In vitro cytotoxic effect of adenoviral vectors carrying the E1A gene. (A–C) Cell viability was determined by MTT assay 48, 72 and 96 h after infecting with increased MOI from 0 to 100 PFU/cell in five cell lines. The cell viability in HCT-116, MCF-7 and GES-1 cells infected with Ad-E1A (0–10 PFU/cell) showed no significant increase compared with the control group (P>0.05), but minimal cytotoxicity was seen when infected with Ad-E1A (50–100 PFU/cell) at 48, 72 and 96 h (P>0.05). The cell viability in LOI cells (HRT-18 and HT-29) infected with Ad-E1A (100 PFU/cell) showed a significant decrease compared with the control group at 48 h (^*P<0.05; ^#P<0.05). The cell viability in LOI cells infected with Ad-E1A (10–100 PFU/cell) showed a significant decrease compared with the control group at 72 h (^*P<0.05, ^**P<0.05, ^***P<0.01; ^#P<0.05, ^##P<0.05, ^###P<0.01). The cell viability in LOI cells infected with Ad-E1A (10–100 PFU/cell) showed a significant decrease compared with the control group at 96 h (^*P<0.01, ^**P<0.01, ^***P<0.01; ^#P<0.01, ^##P<0.01, ^###P<0.01). Graphs are representative of 3 separate experiments. (D) The apoptosis of cells was investigated using flow cytometry analysis 72 h after infecting with Ad-E1A or Ad-EGFP (10 PFU/cell). The apoptotic ratio in MOI cell lines (HCT-116, MCF-7 and GES-1) infected with Ad-E1A showed no significant increase compared with the control group (P>0.05), but the apoptotic ratio in LOI cell lines (HRT-18 and HT-29) infected with Ad-E1A showed a significant increase compared with the control group (^*P<0.01, ^#P<0.01). Graphs are representative of 3 separate experiments.

Figure 5

In vivo antitumor efficacy of adenoviral vectors carrying the E1A gene. (A and B) BALB/c mice were given subcutaneous implantation to establish tumor xenografts (HRT-18 and HT-29). Following the intratumoral injections with either the indicated adenoviruses (a total dosage of 10⁹ PFU/mouse), the tumor volume was observed for 28 days.
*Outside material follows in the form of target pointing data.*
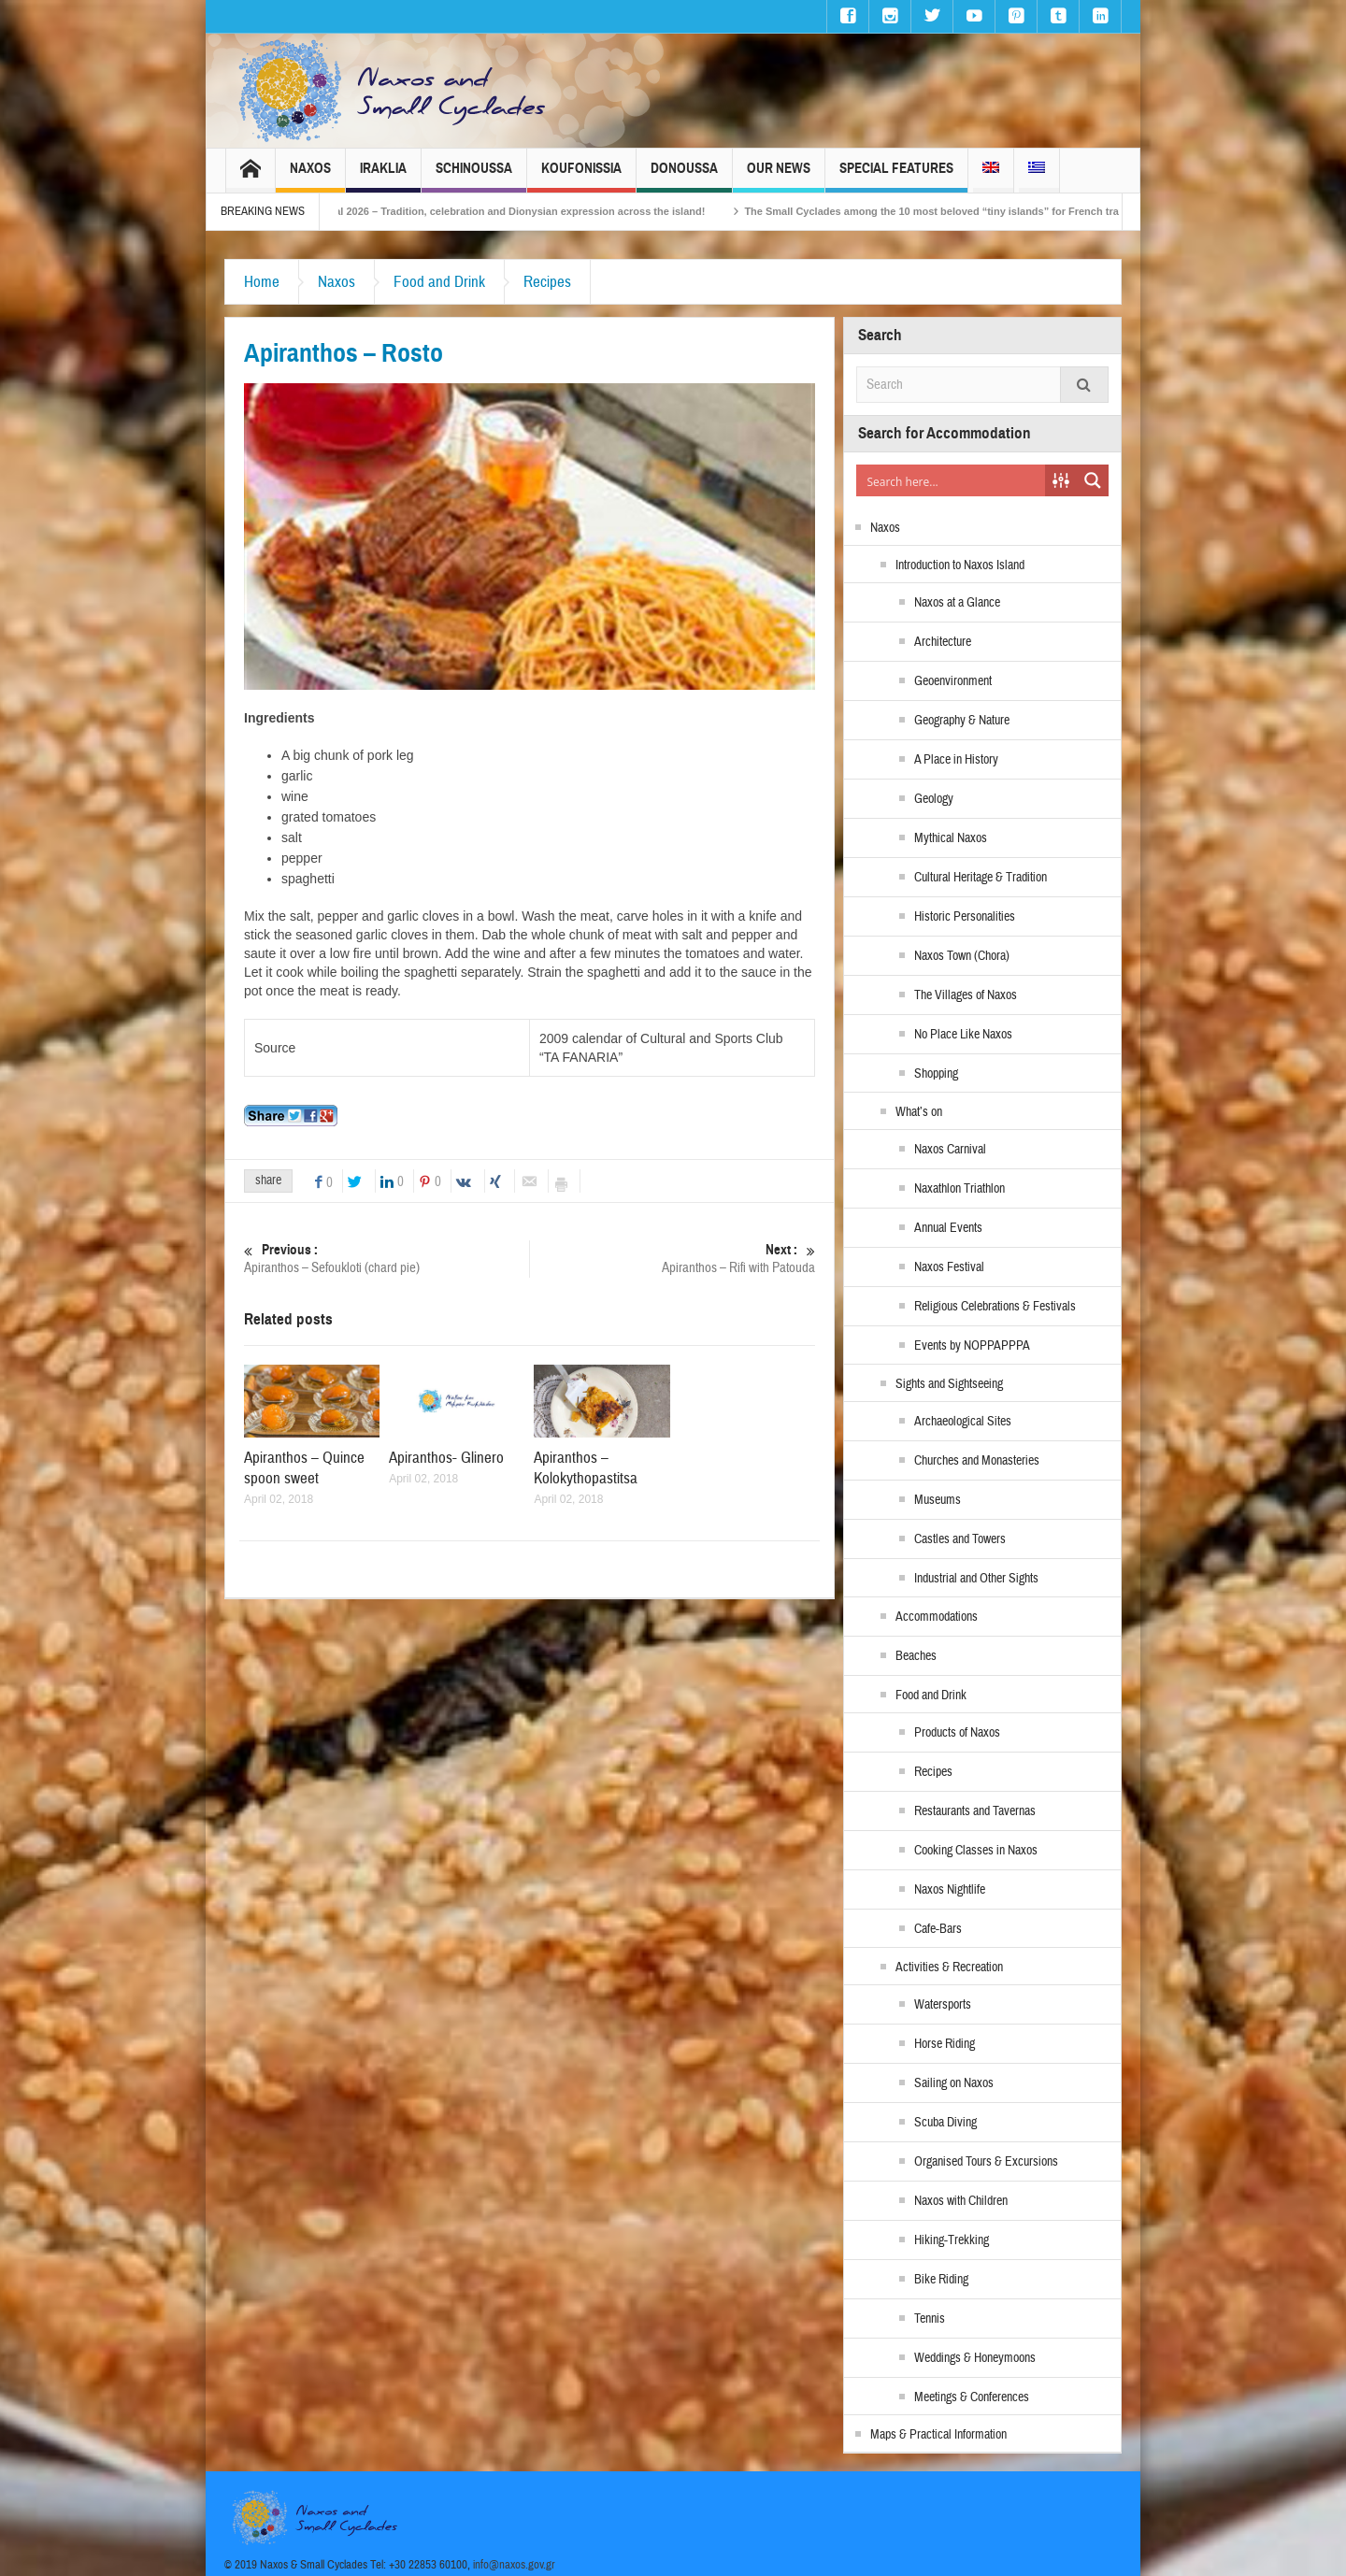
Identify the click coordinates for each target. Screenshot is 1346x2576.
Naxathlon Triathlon (959, 1189)
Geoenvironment (953, 681)
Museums (937, 1500)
The antitumor efficacy was marked in the Ad-E1A groups (^*P<0.01 for Ad-E1A vs. control group after 14 days, ^#P<0.01 for Ad-E1A vs. control group after 14 days).

Figure 6

Tumor apoptosis was confirmed after therapy with recombinant adenoviral vectors by TUNEL assay. (A) Immunohistochemical staining for tumor apoptosis (TUNEL) after treatment with recombinant adenoviral vectors. Representative images at ×400 magnification. (B) Quantification of apoptotic index after therapy with recombinant adenoviral vectors. The number of TUNEL-positive cells counted from the randomly selected fields of each tumor section. (^*P<0.01 vs. the PBS control, ^#P<0.01 vs. the PBS control).

Figure 6

Tumor apoptosis was confirmed after therapy with recombinant adenoviral vectors by TUNEL assay. (A) Immunohistochemical staining for tumor apoptosis (TUNEL) after treatment with recombinant adenoviral vectors. Representative images at ×400 magnification. (B) Quantification of apoptotic index after therapy with recombinant adenoviral vectors. The number of TUNEL-positive cells counted from the randomly selected fields of each tumor section. (^*P<0.01 vs. the PBS control, ^#P<0.01 vs. the PBS control).